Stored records
##########

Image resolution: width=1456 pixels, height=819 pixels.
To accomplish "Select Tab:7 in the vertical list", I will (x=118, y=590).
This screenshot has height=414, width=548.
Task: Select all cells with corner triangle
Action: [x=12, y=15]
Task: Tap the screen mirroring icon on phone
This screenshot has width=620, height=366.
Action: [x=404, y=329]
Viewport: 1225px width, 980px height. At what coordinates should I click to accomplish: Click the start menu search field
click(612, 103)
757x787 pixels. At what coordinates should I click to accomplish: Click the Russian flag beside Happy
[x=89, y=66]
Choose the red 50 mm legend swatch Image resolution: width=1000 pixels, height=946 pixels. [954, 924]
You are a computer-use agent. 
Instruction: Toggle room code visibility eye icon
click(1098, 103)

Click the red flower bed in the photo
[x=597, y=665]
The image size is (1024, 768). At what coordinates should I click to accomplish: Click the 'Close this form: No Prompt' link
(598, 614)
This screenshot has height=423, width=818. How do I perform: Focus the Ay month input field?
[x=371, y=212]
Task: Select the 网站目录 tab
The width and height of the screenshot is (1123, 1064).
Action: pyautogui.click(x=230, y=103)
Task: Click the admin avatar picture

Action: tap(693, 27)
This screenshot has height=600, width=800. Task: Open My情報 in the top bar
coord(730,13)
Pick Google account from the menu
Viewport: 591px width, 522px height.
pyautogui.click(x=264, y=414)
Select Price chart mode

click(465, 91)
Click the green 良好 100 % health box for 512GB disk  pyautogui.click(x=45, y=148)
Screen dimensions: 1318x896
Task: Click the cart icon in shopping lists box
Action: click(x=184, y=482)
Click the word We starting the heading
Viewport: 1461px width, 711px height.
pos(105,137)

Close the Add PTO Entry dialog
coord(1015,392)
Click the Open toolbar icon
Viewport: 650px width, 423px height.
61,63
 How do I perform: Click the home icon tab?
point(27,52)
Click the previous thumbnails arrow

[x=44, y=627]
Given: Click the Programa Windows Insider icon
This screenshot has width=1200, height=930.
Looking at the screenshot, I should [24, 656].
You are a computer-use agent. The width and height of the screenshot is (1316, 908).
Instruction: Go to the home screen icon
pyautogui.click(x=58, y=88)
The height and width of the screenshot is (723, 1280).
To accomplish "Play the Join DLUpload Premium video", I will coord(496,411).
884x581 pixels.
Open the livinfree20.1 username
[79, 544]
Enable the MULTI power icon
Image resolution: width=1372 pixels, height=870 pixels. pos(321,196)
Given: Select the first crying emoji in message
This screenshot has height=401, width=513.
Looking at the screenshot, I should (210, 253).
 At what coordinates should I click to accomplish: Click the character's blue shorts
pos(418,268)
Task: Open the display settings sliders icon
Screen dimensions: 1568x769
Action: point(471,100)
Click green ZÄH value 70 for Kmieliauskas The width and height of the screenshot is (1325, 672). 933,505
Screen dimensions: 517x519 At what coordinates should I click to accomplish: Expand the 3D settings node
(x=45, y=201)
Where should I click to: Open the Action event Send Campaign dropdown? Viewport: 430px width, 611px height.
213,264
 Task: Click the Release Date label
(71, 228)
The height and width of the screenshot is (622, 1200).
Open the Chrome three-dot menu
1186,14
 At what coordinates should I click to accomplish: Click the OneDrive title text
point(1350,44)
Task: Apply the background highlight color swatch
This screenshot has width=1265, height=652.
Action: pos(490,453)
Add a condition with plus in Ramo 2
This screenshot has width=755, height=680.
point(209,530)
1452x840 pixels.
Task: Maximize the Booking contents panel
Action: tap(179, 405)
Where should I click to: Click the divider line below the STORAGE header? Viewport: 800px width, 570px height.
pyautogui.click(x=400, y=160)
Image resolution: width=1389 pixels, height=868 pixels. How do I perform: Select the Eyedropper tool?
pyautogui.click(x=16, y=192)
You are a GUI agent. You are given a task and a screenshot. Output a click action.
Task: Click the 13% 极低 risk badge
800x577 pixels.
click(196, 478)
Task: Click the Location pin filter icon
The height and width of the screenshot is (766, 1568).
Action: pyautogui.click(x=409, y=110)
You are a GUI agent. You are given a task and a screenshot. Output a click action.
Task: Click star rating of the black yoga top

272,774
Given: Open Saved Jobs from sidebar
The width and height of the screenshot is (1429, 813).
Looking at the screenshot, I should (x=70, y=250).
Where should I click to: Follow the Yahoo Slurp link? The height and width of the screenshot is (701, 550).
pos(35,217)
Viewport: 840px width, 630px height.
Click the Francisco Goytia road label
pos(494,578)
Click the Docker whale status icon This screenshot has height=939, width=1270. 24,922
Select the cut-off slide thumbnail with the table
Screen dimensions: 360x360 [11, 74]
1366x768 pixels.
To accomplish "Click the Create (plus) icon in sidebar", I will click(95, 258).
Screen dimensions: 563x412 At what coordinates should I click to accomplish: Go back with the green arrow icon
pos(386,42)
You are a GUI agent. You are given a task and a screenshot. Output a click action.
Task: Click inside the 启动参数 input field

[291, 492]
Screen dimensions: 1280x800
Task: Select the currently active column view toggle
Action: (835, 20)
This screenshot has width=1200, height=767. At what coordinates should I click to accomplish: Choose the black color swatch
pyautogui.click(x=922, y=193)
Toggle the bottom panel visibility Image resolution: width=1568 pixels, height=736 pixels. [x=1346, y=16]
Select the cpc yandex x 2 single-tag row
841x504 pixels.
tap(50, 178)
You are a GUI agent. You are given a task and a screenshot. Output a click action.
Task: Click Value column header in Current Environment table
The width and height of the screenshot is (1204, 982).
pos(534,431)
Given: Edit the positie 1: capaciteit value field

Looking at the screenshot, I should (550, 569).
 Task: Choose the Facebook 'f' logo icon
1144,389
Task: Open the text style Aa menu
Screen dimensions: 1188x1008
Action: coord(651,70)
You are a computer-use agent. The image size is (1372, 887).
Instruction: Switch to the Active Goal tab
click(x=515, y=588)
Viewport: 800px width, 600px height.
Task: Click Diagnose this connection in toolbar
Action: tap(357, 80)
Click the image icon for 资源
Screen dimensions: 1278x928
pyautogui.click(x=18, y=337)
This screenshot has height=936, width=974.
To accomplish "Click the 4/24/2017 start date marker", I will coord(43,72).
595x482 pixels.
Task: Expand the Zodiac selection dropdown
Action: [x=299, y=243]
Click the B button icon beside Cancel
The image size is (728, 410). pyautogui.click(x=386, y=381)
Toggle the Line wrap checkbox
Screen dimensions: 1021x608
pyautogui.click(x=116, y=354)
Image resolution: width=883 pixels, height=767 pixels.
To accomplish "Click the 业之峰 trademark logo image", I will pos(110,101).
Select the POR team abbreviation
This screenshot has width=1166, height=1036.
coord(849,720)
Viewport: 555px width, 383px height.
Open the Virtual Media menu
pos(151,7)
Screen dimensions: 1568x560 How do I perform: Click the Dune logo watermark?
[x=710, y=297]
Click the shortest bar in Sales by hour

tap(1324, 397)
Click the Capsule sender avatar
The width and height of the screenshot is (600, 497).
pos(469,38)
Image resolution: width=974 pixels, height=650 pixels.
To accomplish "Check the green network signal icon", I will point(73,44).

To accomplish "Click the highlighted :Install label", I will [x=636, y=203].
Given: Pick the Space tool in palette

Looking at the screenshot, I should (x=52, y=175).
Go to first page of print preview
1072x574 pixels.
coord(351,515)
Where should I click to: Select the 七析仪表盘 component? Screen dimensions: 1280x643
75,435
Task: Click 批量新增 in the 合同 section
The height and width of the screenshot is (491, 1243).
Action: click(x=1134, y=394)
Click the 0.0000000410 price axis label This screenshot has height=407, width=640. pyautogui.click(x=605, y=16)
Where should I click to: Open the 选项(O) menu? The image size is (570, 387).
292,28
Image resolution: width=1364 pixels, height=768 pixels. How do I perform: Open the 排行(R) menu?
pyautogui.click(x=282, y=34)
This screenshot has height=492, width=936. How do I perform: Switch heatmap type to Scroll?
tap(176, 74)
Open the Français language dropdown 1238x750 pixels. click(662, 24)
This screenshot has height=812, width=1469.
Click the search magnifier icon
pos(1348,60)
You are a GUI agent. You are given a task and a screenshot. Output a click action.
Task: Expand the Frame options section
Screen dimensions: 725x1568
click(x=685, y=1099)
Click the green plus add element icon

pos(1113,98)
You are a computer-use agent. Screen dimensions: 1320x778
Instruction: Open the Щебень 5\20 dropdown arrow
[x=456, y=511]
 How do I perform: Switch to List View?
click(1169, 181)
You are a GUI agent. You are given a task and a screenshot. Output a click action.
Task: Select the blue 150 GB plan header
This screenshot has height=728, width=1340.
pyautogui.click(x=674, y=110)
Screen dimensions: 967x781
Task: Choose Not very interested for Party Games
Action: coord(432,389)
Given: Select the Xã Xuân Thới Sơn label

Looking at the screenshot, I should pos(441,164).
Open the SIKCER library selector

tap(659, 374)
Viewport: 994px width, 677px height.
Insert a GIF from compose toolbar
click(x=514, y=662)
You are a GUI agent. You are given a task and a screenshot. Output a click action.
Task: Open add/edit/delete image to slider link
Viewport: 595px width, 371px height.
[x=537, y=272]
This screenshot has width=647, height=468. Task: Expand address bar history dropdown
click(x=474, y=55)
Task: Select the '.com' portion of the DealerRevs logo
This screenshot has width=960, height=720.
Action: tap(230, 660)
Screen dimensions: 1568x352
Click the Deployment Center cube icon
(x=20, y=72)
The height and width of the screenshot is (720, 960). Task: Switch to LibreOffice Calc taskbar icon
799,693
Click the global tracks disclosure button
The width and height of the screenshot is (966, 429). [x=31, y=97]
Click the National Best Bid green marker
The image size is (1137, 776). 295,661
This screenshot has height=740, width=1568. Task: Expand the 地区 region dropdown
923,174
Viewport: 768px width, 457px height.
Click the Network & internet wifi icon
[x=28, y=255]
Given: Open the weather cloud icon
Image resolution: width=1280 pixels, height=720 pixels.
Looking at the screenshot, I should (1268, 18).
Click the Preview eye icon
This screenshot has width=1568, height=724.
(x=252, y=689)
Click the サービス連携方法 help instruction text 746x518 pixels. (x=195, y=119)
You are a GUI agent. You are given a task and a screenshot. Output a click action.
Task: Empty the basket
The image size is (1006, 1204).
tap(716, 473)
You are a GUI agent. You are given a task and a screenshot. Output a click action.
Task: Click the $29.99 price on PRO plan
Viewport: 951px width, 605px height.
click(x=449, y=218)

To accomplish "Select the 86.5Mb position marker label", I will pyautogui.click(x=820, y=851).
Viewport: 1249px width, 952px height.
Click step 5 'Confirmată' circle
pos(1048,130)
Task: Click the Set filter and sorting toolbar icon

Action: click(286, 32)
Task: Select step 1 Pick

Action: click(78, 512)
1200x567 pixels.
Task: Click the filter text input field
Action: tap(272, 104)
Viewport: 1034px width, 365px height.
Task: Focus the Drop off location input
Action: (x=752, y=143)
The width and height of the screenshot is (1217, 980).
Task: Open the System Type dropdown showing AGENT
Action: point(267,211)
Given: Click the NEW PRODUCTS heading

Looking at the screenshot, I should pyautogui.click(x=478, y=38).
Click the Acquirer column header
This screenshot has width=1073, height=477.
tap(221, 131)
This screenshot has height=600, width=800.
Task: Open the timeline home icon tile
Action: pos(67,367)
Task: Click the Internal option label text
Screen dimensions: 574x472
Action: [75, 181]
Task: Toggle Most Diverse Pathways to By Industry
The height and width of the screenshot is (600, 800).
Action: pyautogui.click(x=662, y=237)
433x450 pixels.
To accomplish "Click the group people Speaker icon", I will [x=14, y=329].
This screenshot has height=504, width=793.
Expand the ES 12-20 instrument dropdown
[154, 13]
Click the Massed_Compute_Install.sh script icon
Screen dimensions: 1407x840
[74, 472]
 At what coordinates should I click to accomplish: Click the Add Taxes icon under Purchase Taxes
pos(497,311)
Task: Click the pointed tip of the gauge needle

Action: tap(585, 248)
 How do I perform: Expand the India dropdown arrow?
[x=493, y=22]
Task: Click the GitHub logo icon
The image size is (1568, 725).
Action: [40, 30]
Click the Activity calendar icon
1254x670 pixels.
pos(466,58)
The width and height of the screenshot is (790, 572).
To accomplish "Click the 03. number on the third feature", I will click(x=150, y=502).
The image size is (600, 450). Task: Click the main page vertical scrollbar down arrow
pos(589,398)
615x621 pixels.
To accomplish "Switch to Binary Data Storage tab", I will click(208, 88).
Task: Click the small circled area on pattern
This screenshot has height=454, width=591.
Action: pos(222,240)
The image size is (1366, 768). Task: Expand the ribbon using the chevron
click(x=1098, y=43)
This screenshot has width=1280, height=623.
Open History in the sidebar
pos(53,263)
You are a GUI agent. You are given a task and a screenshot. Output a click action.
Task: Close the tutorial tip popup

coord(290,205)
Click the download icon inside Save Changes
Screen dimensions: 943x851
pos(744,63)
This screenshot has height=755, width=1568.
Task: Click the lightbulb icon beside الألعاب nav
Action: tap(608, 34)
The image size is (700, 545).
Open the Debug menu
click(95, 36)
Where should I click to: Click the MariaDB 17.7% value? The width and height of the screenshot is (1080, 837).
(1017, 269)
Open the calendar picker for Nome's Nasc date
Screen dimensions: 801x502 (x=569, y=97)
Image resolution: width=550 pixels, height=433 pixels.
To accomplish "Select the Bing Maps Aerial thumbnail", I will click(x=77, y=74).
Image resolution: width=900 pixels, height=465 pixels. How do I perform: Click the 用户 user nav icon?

##########

Take the line holding "Open History in the sidebar" and the lines after it through the end of the entries. Retype them exactly and add nothing.

Answer below
Open History in the sidebar
pos(53,263)
You are a GUI agent. You are given a task and a screenshot. Output a click action.
Task: Close the tutorial tip popup

coord(290,205)
Click the download icon inside Save Changes
Screen dimensions: 943x851
pos(744,63)
This screenshot has height=755, width=1568.
Task: Click the lightbulb icon beside الألعاب nav
Action: tap(608, 34)
The image size is (700, 545).
Open the Debug menu
click(95, 36)
Where should I click to: Click the MariaDB 17.7% value? The width and height of the screenshot is (1080, 837).
(1017, 269)
Open the calendar picker for Nome's Nasc date
Screen dimensions: 801x502 (x=569, y=97)
Image resolution: width=550 pixels, height=433 pixels.
To accomplish "Select the Bing Maps Aerial thumbnail", I will click(x=77, y=74).
Image resolution: width=900 pixels, height=465 pixels. How do I perform: Click the 用户 user nav icon?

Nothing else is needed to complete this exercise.